* **WHAT THIS TASK INVOLVES**:
Return the exact lines from the one containing "This screenshot has width=584, height=291." through the final line of the material below, with both ends kept.

* **SUPPLIED ENTRIES**:
::::

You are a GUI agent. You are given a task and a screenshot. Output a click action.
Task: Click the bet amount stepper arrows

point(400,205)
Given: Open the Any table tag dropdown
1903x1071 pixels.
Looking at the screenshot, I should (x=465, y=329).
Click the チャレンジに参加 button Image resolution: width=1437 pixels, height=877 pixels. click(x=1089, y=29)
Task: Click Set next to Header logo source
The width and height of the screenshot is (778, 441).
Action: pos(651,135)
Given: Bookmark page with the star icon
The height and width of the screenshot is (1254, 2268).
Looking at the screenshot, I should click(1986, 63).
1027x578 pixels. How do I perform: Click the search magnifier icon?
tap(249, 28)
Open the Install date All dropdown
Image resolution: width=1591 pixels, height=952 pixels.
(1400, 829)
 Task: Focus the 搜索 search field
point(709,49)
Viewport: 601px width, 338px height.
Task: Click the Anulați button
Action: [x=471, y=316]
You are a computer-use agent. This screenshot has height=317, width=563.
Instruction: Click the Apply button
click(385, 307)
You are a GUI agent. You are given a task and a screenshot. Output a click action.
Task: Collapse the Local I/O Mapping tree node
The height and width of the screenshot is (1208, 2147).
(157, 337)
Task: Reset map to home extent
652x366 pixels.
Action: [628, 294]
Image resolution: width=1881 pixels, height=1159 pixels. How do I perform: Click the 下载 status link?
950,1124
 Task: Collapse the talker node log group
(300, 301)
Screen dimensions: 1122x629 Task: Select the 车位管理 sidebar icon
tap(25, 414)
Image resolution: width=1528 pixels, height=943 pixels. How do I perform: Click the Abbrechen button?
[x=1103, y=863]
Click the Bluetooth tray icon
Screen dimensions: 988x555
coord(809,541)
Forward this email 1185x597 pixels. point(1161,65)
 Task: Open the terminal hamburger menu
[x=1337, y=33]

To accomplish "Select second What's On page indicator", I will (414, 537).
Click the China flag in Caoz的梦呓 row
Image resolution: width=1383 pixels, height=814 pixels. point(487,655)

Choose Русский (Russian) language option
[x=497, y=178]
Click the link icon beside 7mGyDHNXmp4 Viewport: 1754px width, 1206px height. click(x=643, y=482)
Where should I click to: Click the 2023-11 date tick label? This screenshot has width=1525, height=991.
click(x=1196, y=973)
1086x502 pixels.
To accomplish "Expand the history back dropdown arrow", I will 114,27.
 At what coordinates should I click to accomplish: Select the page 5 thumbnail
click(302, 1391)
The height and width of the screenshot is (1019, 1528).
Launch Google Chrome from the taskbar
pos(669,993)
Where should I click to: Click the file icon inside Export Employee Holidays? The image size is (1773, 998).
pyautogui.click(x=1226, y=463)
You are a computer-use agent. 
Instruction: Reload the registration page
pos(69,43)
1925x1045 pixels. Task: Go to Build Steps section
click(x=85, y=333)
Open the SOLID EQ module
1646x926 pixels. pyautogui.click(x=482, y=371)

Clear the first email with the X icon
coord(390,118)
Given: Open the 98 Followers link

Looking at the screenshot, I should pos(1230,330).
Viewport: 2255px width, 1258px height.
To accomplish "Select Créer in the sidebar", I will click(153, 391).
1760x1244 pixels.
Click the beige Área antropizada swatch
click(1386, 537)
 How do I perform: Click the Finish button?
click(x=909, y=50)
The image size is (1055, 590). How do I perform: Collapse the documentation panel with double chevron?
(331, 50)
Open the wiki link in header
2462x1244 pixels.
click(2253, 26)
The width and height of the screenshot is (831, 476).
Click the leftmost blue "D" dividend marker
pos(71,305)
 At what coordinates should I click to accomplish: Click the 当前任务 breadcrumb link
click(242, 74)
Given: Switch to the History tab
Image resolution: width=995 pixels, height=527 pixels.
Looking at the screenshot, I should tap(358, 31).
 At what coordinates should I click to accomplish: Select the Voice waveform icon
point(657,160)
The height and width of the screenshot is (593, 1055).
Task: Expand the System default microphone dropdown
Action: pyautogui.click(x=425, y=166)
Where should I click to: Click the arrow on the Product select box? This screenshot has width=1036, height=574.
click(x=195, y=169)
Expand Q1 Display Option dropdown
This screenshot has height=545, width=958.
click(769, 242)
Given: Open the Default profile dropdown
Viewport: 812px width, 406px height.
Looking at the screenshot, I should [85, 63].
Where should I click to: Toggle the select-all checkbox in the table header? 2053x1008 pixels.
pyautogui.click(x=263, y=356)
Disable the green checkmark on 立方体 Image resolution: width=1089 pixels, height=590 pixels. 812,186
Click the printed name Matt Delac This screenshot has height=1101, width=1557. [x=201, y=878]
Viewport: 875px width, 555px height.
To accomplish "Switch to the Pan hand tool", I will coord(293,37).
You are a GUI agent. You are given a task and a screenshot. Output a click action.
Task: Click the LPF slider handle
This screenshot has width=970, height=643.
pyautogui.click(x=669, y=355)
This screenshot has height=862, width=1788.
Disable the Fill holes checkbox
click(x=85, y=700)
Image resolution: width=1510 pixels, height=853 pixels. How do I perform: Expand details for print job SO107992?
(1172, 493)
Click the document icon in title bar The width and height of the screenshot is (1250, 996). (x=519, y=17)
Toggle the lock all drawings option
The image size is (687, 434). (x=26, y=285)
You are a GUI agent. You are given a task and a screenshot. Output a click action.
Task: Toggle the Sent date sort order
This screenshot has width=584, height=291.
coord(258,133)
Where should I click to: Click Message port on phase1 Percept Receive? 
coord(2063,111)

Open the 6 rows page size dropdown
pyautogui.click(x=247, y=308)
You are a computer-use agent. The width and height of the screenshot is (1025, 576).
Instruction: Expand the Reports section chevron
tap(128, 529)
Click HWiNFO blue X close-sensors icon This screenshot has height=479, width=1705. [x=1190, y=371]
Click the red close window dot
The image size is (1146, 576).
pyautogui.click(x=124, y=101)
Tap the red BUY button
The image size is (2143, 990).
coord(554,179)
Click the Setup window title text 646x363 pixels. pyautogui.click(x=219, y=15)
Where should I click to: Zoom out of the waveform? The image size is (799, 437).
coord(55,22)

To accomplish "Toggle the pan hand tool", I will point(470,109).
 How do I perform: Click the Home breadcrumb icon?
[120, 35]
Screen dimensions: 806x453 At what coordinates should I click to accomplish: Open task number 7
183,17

::::

* **WRITTEN SOLUTION**:
This screenshot has width=584, height=291.
coord(258,133)
Where should I click to: Click Message port on phase1 Percept Receive? 
coord(2063,111)

Open the 6 rows page size dropdown
pyautogui.click(x=247, y=308)
You are a computer-use agent. The width and height of the screenshot is (1025, 576).
Instruction: Expand the Reports section chevron
tap(128, 529)
Click HWiNFO blue X close-sensors icon This screenshot has height=479, width=1705. [x=1190, y=371]
Click the red close window dot
The image size is (1146, 576).
pyautogui.click(x=124, y=101)
Tap the red BUY button
The image size is (2143, 990).
coord(554,179)
Click the Setup window title text 646x363 pixels. pyautogui.click(x=219, y=15)
Where should I click to: Zoom out of the waveform? The image size is (799, 437).
coord(55,22)

To accomplish "Toggle the pan hand tool", I will point(470,109).
 How do I perform: Click the Home breadcrumb icon?
[120, 35]
Screen dimensions: 806x453 At what coordinates should I click to accomplish: Open task number 7
183,17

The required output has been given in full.